There's no danger of Gillespie taking himself too seriously with this youth-corrupting bad-boy shtick. Even if he's a faker, he's an expert almost on a par with Bowie. Nevertheless, you wish his belief in songcraft were as strong as his attitude-worship, so that he'd shelve the whips and chains and feast on a fakebook.
On the flip side, you wish oddball Robyn Hitchcock would loosen his straitjacket and become a full-blown loony (like recent ex-jailbird Arthur Lee, perhaps). After the Soft Boys' late-'70s twisted take on power-pop became a cult influence for '80s indie rockers and Hitchcock crafted his string of well-regarded solo albums, he spent the '90s mulling over his past with assorted compilations and live albums and disappearing into Dylan and Hendrix homages. With the recent reissue of the Boys' classic Underwater Moonlight and Hitchcock's use of old songs (and occasionally some ex-Boys themselves) in recent sets, a proper reunion seemed inevitable.
Though he indulges in occasional tired catchphrases ("sha-la-la-la," "here she comes," "alright, alright"), Hitchcock always throws in unexpected turns. Even if lines about the Antichrist and diamonds don't cut it, you have to feel for a guy who pleads for "unprotected love" and grin at his Sebadoh name-drop in a tune poking fun at the music industry. Heads rolling on tennis courts, mothers and houseplants trying to poison you, and square-dance instructions that include vehicle destruction are part and parcel of his sanguine love songs. Like that other famously neurotic Hitchcock, he indulges in strange edits of scenes and imagery, less for suspense than for head-swirling surrealism (which he still does better than the Flaming Lips and the Elephant 6 crew).
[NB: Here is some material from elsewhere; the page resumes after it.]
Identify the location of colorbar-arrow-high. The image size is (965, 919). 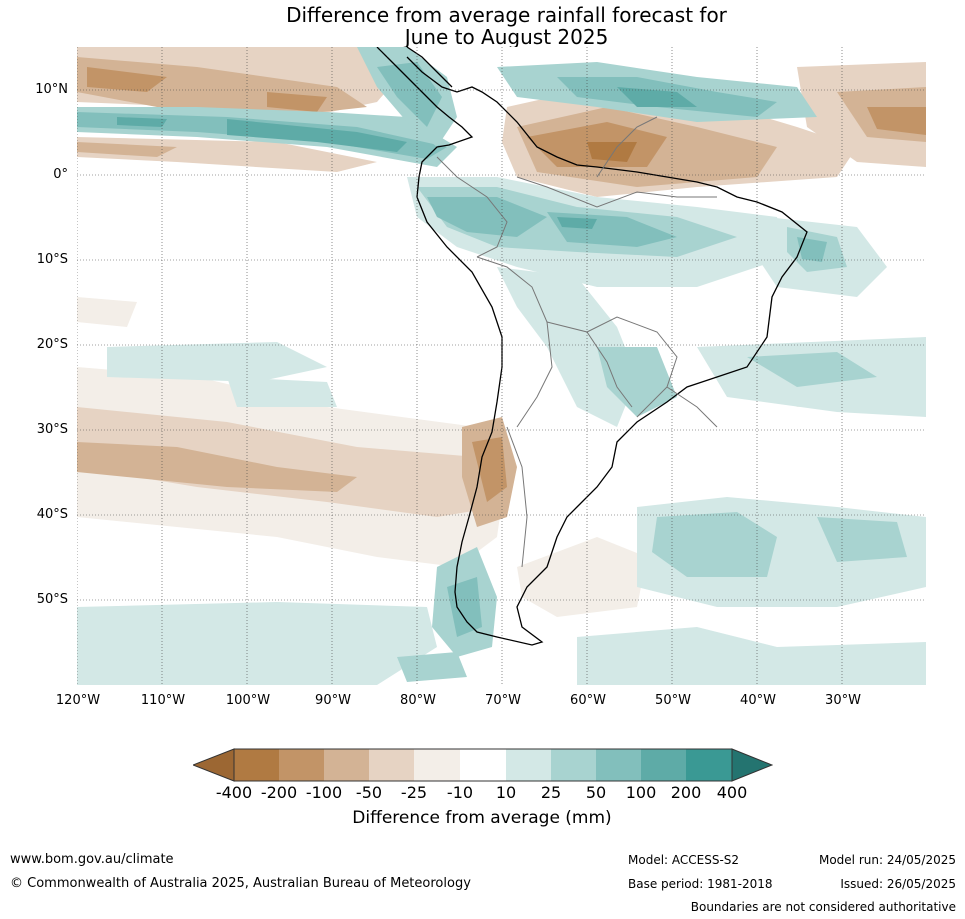
(752, 765).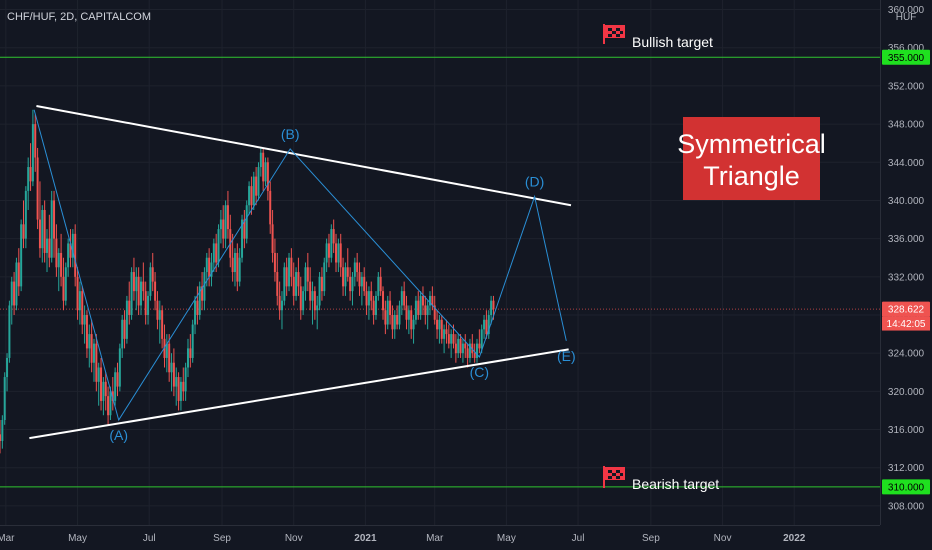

Though the Boys' Kimberley Rew has an impressive track record as a songsmith (Katrina and the Waves, Bangles, a charming recent solo album), the Softs remain Hitchcock's show. And the new record reflects the fascination with melancholy enigmas often heard in his solo work. But thanks to the tasty guitar interactions and sterling harmonies, it adds up to his most impressive set of music in a while. It definitely doesn't disgrace the Boys' past, but that might be because Hitchcock's wise enough not to try to upend his classic material.
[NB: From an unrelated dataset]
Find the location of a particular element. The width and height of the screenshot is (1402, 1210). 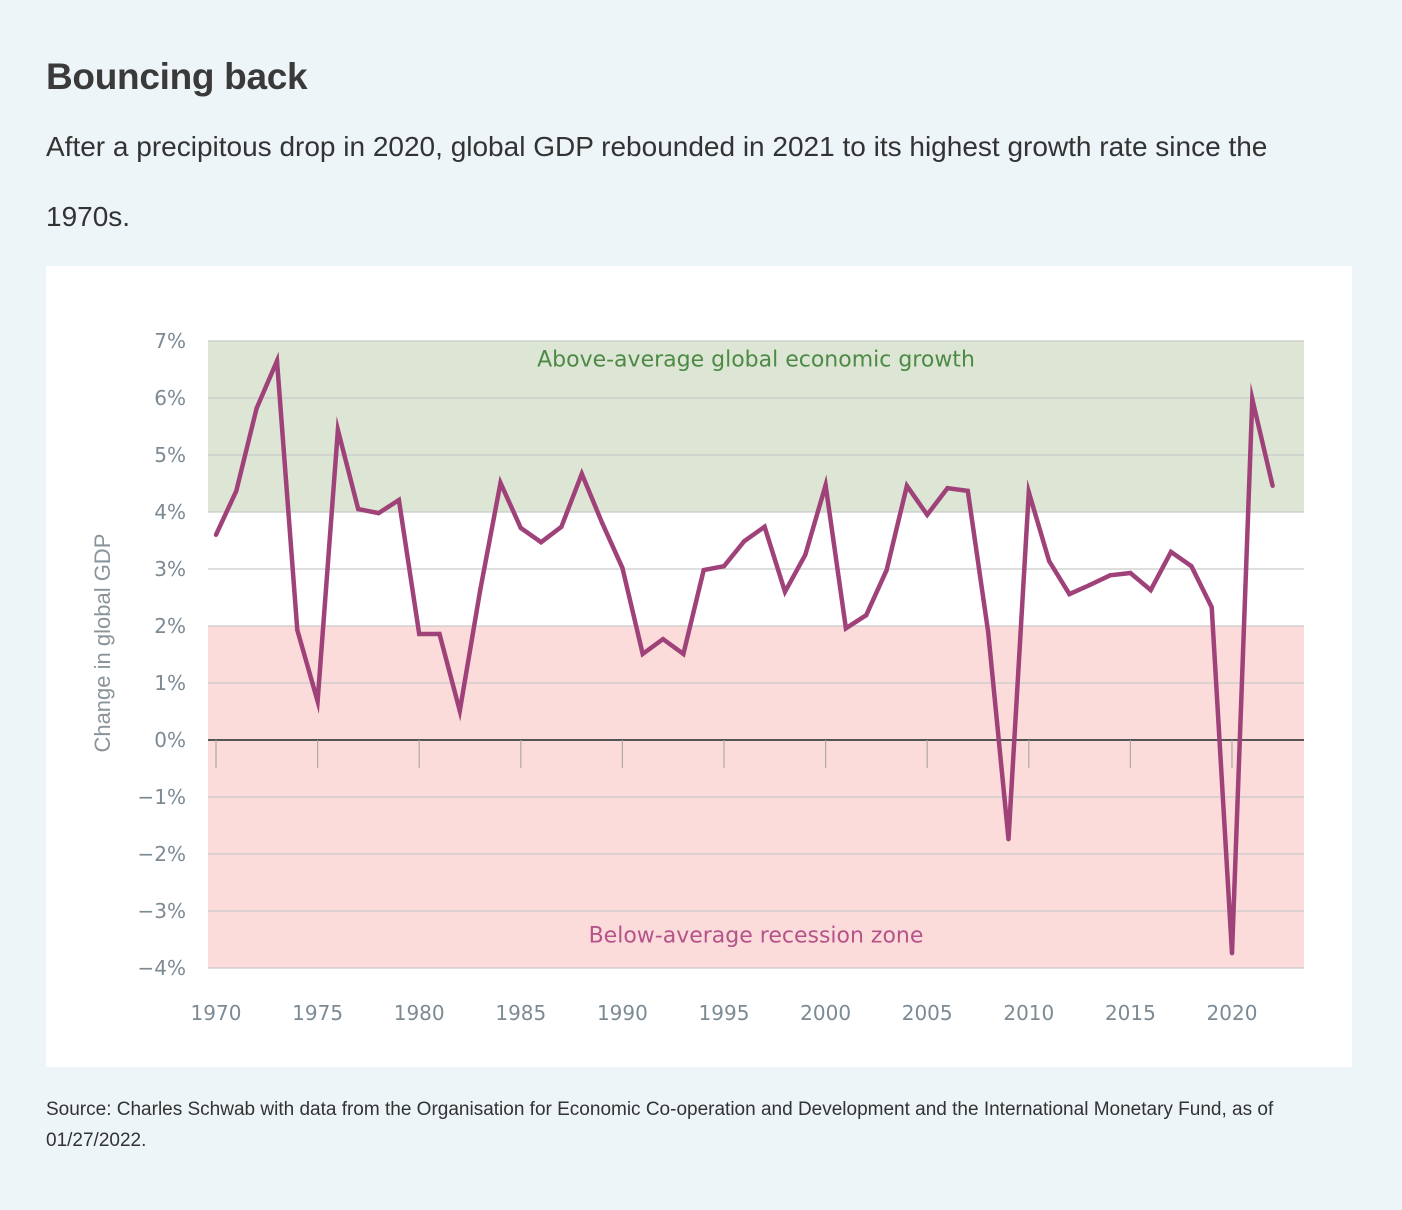

x-tick-label: 1995 is located at coordinates (724, 1013). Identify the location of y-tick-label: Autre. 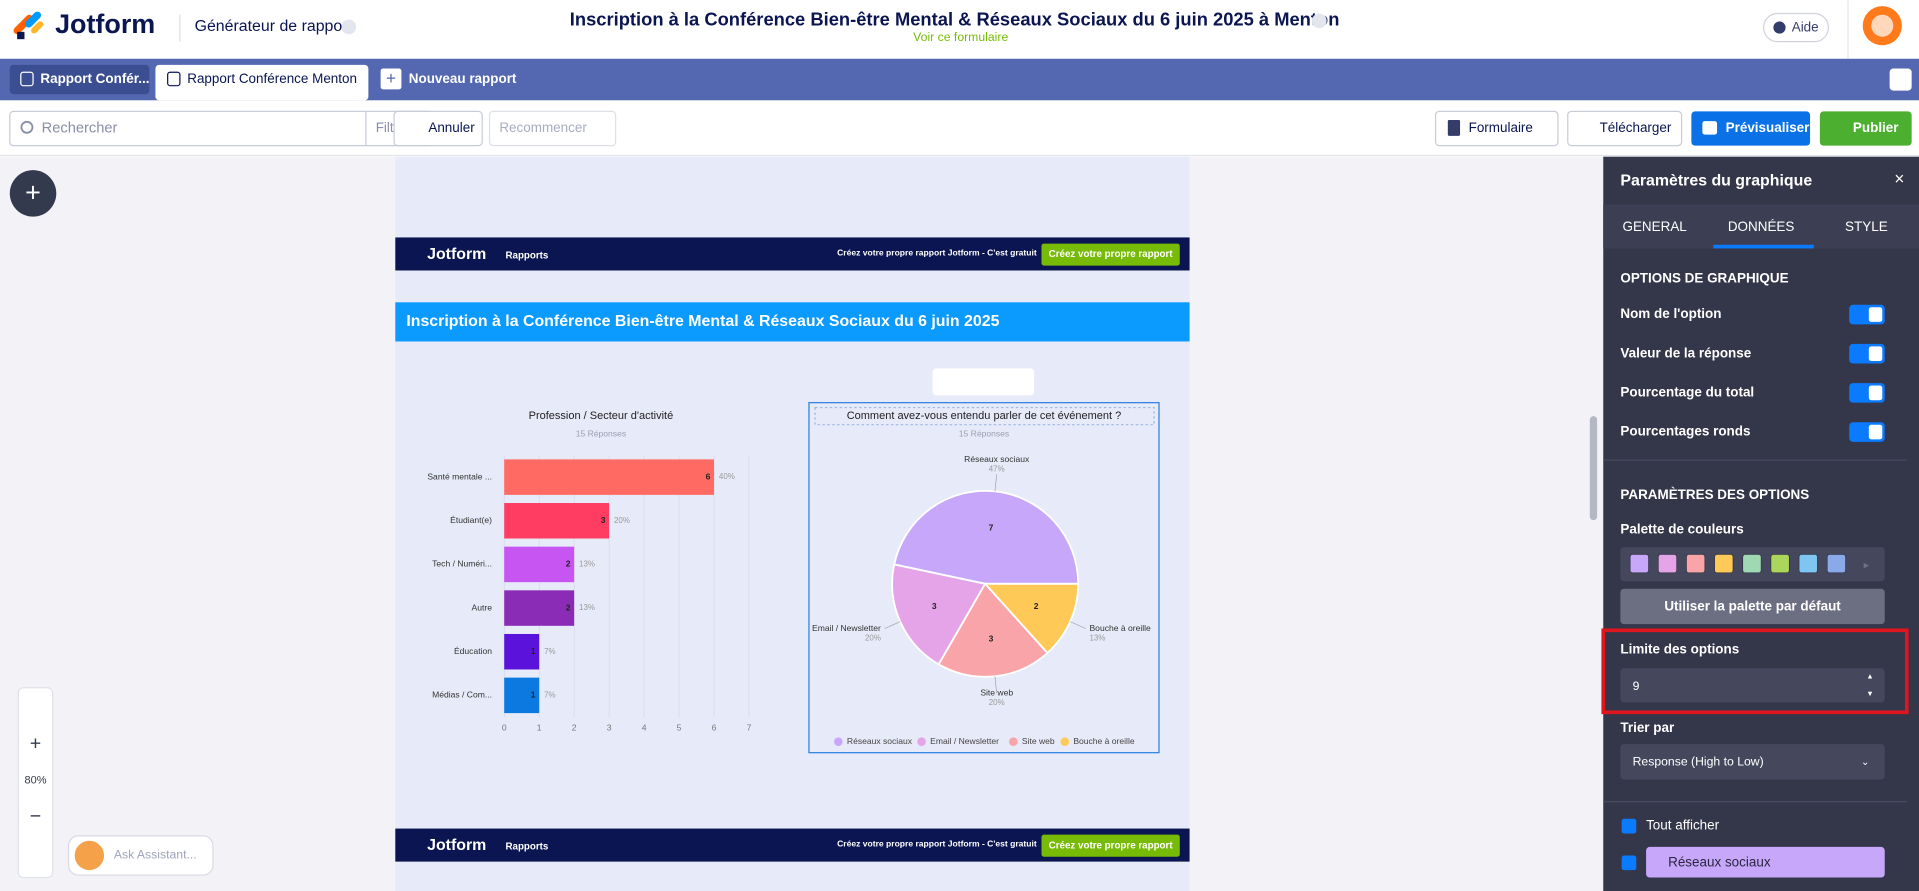
(482, 607).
Nonetheless, both Primal Scream's and the Soft Boys' new records lack a certain ambition. Hitchcock is a stronger songwriter with more consistent material than Gillespie, but maybe that's because the Screamer tries on more guises. While Gillespie tries to overwhelm, Hitchcock tries to get under your skina more modest but ultimately more emotionally affecting goal. But they each might gain something from trying on the other's goals for sizeif Gillespie could locate his emotions and Hitchcock could be more daring, who knows how far they could go? Any well-meaning therapists out there willing to help?
The Soft Boys play Maxwell's October 25 and the Bowery Ballroom October 26 and 27.